Doris Pilkington / Nugi Garimara – “Follow the Rabbit-Proof Fence”

(13 January 2022, from Bill)

The fence cut through the country from south to north. It was a typical response by the white people to a problems of their own making. Building a fence to keep the rabbits out proved to be a futile attempt by the government of the day. For the three runaways, the fence was a symbol of love, home and security. (p. 109)

What a punch in the guts this book is to read. I had a good idea of the taking of land from Aboriginal peoples by White invaders and of the treatment meted out to the people who had lived on this land for millennia, but I don’t think I was fully aware that, like in Canada, an “Indigenous School” system was used to practise cultural genocide. Here, we learn of the system created to remove mixed-heritage, part-Aboriginal children from their families and “re-educate” them to basically provide labour for the people who stole their land. While the story of Molly, Daisy and Gracie dates from the 1940s, the author of this book, Molly’s daughter, lost her sister to this system a decade or so later, too.

The book is so well-done, with an introduction telling us how the author came to put the information down from her mum and aunt’s narratives and work out time scales for the Western reader while acknowledging the different ways Aboriginal Peoples have recorded time. Then it gives the the context in a couple of chapters which cover things right from when White invaders first came along the western coast of Australia, some more decent than others, none really decent. In fact, the first chapter with the idyllic and simple life of people living in harmony with their land, with its casual use of Indigenous language terms (there is a glossary in this book) reminded me strongly of the first sections of “Roots“. Then we get up to date with the founding of the settlement at Jigalong government depot, the birth of first Molly and then her cousins Daisy and Gracie, each with a White father, and their experiences with their families before being ripped away and shipped down to a school 1,600 km away.

It’s not long before they escape and make their way back home, which forms the majority of the narrative, raised in bush craft and the ability to survive but with the intelligence and resourcefulness to put this into practice. Good people are met along the way, give them food and clothes, then report them to the authorities, sometimes “for their own good,” and they realise they can trust nobody until they get back to their own people. The round-up of what they did next at the end is still stomach-churning – Molly in particular ended up losing one of her daughters in a similar situation once again.

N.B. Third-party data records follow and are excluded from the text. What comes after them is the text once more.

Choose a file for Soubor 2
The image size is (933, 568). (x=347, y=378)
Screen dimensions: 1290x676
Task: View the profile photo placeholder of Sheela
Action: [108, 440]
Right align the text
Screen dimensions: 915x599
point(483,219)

This book was originally published in 1995 and it is horrific that so little is heard about this still (even though a film was made of this story), similarly to the awful Canadian “Indigenous schools”. There was an apology in 2008 and on-going reparations: this Wikipedia article on the Stolen Generations (which I hope is an appropriate link: if someone tells me it isn’t I will of course change it) has quite a lot of detail. Bill’s review of the book also describes the background in more detail and has interesting links and images.

This was Book 1 for AusReading Month, Book 1 for Nonfiction November and Book 1 for Novellas in November.